Les Français le connaissent bien. Quoi que… Le film de Tancrède Ramonet révèle les secrets d’un artiste écorché vif, dans ses choix poétiques comme politiques.

Le grand public a l’impression de connaître Renaud. Par son apport à la culture populaire, l’artiste a marqué son temps, et le nôtre. Mais « même lui ne se connaît pas », estime le réalisateur Tancrède Ramonet, qui pour les besoins de son film a « approché l’énigme au plus près ». « Le mystère demeure, constate-t-il. Je me suis rendu compte à quel point il est multiple, par ses passions, les séquences de sa vie… »

Fan « depuis l’âge de 6 ans » du chanteur, auteur et chroniqueur, le réalisateur tenait absolument à tourner ce documentaire. Il évite pourtant l’écueil hagiographique. Avec l’aval de Renaud, de sa fille Lolita, de sa manageuse qui a eu un regard exigeant, Ramonet ne tait rien. À commencer par le passé collaborationniste d’Oscar, le grand-père adoré, et des parents, Olivier et Solange, révélé par son frère, Thierry Séchan, lors de recherches sur les racines familiales en 1985. Le premier travaillait dans les journaux de propagande du Parti populaire français de Jacques Doriot, les seconds se sont rencontrés à Radio-Paris sous occupation allemande.

Errements et cohérence

Renaud, qui «admirait son grand-père, son père, découvre qu’ils n’ont pas eu le comportement exemplaire qu’il aurait rêvé» et redoute qu’on l’apprenne. Lui, anarchiste romantique, communiste tendance Pif le chien, soutien de François Mitterrand, avait du mal à gérer ce paradoxe. D’où sa « première crise de paranoïa », en 1985, lors du Festival mondial de la jeunesse et des étudiants, à Moscou. Mourad Malki, son musicien fétiche, raconte: en plein pendant le Déserteur (« Quand les Russes, les Ricains, feront péter la planète »), la délégation soviétique s’en va, et Renaud, après le spectacle, s’emporte et s’inquiète. Jusqu’à s’accroupir dans le bus au passage d’une automitrailleuse qui pourrait lui tirer dessus…
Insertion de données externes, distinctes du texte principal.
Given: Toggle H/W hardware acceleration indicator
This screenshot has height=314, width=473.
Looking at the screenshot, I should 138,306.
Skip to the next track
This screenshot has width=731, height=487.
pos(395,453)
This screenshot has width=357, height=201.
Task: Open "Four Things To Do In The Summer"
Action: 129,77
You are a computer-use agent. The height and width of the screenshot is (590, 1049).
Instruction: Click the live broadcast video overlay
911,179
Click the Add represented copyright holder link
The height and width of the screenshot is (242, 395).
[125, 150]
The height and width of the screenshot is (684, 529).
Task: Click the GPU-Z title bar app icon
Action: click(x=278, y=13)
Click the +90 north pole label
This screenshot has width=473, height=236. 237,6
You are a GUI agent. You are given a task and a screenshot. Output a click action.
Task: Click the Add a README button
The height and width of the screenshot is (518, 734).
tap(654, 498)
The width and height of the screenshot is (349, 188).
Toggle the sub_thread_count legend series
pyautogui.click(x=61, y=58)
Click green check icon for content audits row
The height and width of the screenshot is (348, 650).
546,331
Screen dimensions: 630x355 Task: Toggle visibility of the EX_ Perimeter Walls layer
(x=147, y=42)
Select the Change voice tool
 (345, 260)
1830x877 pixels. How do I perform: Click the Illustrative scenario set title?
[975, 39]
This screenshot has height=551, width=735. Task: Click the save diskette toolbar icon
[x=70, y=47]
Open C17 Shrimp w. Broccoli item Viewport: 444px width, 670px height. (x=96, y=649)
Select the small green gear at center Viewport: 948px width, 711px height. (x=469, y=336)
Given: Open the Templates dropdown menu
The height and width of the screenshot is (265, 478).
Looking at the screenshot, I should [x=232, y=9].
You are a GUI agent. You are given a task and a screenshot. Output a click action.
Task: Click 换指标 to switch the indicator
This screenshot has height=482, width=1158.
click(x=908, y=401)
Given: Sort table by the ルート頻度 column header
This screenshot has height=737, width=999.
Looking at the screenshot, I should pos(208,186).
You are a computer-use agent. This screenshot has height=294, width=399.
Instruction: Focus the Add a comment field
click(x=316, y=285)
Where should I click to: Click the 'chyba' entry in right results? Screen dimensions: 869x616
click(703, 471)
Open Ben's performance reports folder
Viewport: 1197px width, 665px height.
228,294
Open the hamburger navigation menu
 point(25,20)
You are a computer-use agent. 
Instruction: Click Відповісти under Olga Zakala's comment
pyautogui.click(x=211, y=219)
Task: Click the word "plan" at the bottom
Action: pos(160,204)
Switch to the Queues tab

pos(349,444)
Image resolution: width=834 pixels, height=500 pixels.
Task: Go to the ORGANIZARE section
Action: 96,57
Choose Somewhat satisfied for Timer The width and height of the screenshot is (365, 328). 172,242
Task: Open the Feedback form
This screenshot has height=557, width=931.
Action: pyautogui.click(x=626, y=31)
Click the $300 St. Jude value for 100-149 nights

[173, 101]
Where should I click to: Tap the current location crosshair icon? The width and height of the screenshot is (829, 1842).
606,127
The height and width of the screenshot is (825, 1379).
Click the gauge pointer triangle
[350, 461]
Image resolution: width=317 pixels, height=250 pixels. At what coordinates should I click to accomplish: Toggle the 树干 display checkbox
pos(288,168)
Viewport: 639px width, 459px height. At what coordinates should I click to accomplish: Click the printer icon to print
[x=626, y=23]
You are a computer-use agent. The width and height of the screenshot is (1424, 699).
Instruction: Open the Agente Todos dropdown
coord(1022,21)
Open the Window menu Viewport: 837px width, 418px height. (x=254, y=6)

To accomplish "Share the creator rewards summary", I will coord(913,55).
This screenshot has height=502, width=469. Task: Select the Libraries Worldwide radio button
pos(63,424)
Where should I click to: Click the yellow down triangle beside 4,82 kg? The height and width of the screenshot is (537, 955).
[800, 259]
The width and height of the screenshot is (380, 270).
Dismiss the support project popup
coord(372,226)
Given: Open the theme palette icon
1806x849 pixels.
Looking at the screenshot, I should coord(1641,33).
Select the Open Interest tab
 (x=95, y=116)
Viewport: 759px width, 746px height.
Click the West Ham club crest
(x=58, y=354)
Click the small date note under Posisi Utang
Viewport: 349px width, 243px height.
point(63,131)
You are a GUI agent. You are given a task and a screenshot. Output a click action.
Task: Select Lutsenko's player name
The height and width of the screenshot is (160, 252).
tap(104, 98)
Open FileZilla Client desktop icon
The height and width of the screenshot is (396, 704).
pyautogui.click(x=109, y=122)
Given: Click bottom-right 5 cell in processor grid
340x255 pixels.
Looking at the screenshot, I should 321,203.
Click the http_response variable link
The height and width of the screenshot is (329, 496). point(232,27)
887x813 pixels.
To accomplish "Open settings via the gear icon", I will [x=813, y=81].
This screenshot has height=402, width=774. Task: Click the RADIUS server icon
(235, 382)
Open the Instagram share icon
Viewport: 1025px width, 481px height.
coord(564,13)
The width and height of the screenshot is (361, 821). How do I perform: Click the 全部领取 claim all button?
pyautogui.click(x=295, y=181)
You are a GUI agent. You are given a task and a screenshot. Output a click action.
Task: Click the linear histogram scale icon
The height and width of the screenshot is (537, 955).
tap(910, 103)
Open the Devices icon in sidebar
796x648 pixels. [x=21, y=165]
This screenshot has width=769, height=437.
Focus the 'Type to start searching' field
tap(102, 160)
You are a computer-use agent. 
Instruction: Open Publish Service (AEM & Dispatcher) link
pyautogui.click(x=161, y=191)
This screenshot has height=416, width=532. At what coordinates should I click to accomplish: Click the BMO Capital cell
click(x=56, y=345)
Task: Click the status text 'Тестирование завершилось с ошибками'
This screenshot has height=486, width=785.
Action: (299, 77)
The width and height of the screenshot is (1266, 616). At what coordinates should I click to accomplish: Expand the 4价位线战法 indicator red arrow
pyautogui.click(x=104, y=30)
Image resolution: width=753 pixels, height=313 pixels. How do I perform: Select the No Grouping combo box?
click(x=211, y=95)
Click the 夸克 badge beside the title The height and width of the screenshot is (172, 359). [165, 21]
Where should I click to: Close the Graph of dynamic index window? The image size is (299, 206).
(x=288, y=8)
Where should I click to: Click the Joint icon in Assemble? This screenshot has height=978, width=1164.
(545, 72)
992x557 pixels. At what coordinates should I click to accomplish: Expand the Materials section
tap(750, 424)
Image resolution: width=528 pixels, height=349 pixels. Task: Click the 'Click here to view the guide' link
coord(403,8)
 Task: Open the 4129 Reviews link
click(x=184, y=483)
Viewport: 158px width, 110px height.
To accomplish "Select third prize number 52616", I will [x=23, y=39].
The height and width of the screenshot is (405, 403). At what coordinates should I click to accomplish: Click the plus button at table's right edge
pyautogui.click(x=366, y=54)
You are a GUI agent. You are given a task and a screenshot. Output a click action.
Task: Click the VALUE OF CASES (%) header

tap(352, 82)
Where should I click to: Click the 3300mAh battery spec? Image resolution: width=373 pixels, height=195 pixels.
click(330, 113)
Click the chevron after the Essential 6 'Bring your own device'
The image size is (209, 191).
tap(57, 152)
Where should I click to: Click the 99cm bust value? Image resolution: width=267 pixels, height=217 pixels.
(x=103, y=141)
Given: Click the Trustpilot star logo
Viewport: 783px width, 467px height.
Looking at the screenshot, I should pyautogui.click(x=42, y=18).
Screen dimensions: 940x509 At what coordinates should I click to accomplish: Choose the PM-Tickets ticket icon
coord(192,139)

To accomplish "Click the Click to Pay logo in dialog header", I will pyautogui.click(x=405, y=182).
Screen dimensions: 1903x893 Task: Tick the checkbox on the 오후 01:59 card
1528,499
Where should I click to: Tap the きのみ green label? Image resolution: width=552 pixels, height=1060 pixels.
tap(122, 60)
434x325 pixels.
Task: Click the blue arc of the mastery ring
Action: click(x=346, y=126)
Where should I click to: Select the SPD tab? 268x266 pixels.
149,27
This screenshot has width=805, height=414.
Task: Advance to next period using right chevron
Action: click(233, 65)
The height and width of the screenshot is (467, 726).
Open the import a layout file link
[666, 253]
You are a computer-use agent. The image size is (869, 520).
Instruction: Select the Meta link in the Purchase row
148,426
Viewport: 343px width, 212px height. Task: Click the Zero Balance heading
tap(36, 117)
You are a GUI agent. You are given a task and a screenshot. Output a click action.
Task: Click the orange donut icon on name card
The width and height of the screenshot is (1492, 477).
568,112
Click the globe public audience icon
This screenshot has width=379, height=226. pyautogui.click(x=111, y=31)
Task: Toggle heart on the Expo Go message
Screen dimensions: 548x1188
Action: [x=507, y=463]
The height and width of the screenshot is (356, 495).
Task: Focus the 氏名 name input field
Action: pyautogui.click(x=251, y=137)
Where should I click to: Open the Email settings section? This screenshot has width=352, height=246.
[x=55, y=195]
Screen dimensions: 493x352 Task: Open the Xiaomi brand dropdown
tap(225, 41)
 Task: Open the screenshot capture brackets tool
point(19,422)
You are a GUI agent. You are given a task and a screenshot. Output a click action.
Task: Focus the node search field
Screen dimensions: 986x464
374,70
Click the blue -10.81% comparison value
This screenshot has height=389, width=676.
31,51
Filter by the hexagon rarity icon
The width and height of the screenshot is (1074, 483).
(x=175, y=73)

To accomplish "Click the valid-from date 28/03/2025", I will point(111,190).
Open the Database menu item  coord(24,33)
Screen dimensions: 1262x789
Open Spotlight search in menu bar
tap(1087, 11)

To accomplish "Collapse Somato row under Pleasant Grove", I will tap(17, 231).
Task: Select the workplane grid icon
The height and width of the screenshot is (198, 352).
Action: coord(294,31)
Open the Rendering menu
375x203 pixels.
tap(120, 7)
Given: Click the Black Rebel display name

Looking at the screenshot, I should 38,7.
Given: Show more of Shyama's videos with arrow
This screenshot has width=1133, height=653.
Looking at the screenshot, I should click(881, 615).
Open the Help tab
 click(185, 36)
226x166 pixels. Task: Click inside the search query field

Au fil des années, d’autres «délires paranoïaques en secteur» suivront (dont un mémorable à Cuba, qui le gardera enfermé dans une chambre d’hôtel pendant une semaine), qui lui vaudront un certain nombre de séjours en psychiatrie. Le film évoque aussi cette souffrance, enfouie sous un alcool qui a longtemps servi à détourner le problème, quitte à en provoquer un autre, pas des moindres. Avec la complicité de son ex-compagne Dominique, de son ami d’enfance Jérôme, de Mourad et de son jumeau David, « on pouvait raconter toute l’histoire », confie Tancrède Ramonet.

Le chanteur a parfois pu égarer son public, avec des polémiques, des rumeurs, des contradictions apparentes. Ramonet passe un peu vite sur certains errements tardifs, comme la chanson J’ai embrassé un flic après les attentats contre Charlie Hebdo, le ­pseudo-soutien à François Fillon, dans une interview accordée à Paris Match, où l’imbuvable Corona Song. Mais il n’occulte pas grand-chose: «J’ai eu envie de rappeler la cohérence de sa vie et de son œuvre. Impliqué dans les combats politiques, Renaud mêle la petite et la grande histoire. Il est plus grand que sa biographie.»